MINIMUM QUALIFICATIONS

• At least 10 years combined experience as individual contributor in an IT discipline with a minimum of 5 years in Cybersecurity specifically and 5 years minimum working in public cloud.
• Awareness of a broad set of Azure IaaS, PaaS and SaaS offerings, so that you can engage DevOps teams implementing a variety of services.
• Strong knowledge of networking, firewalls, VPNs, Azure RBAC, SSO with SAML and/or OIDC, managing Azure service principals, understanding Graph API permissions, and other security technologies.
• Using third party tools to monitor vulnerabilities in deployed Azure resources.
• Designing, deploying, operating and supporting Azure environments using Azure Portal, Azure CLI and Terraform.
• Managing Git repositories using Gitlab or GitHub and using pipelines to run tests and deploy changes to environments.
• Operating knowledge of Azure networking, Azure firewalls, network security groups, virtual WAN and common troubleshooting techniques.
• Possess troubleshooting skills in the areas of cloud security, cloud networking and Azure private DNS.
• Familiarity with the Cloud Adoption Framework and ability to express critical thinking around its application in mature technology organizations.
• Demonstrable experience with any form of threat modeling.
• Working experience of regularly writing scripts or other automation using a common language such as shell or Python
• Inquisitive and questioning nature with the goal of collaborating to find solutions.
• Easily adapt to changing requirements and priorities.
• Proficient documentation skills.
• Strong communication and teamwork abilities.
• Pairing your hunger to learn the newest cloud native tools with the capabilities and stack of the overall organization.

DESIRED QUALIFICATIONS

• Bachelor's degree in Information Security, Information Technology, Information Systems Management, Computer Science, Engineering, or related field.
• Professional experience in a technical engineering position involving infrastructure design technologies, data management and interchange, system design and / or development for complex applications.
• Ability to translate complex business and functional requirements into structured high quality implementations using any variety of common approaches.
• Experience operating in GCP or AWS.
• Experience deploying or maintaining Azure-based Palo Alto next generation firewalls.
• Relevant certifications such as Azure Security Engineer Associate, CISSP, CISM, or similar are highly desirable.
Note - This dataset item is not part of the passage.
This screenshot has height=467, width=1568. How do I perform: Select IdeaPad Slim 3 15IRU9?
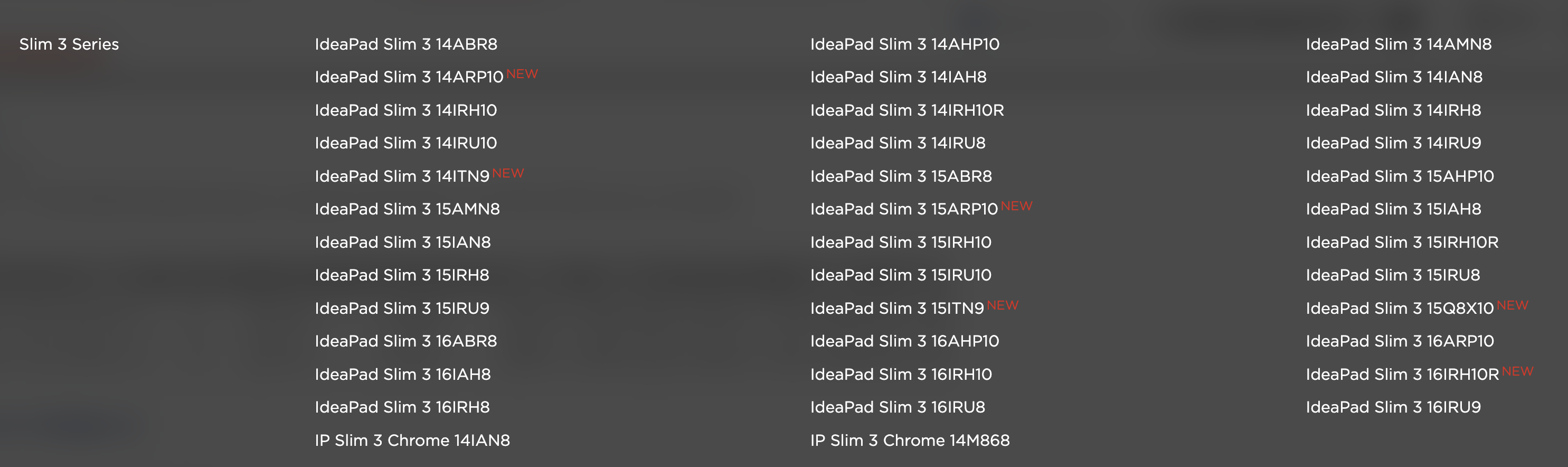402,309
Applicants are required to be eligible to lawfully work in the U.S. immediately; employer will not transfer or sponsor applicants for U.S. work authorization (such as an H-1B visa) for this opportunity.

Additional Information

Expected base salary: $130,000 to $175,000

Expeditors offers competitive benefits to all full-time employees including:

• Paid vacation
• Holidays (10)
• Flexible Days (2)
• Paid Sick Time (accrual rate of 1 hour of sick time per 30 hours paid)
• 401(k) Retirement Savings Plan with employer match
• Employee Stock Purchase Plan (ESPP)
• Medical, Prescription Drug, Dental & Vision Coverage
• Health Savings Account (HSA)
• Life and Disability Insurance
• Paid Parental Leave (additional eligibility criteria)
• Dependent Care Flexible Spending Account (DC FSA)
• Commuter Benefit
• Employee Assistance Program (EAP)
• Training and Personnel Development Program
• Educational Assistance and Reimbursement
• Position is full time (40 hours per week) Monday through Friday

All your information will be kept confidential according to EEO guidelines.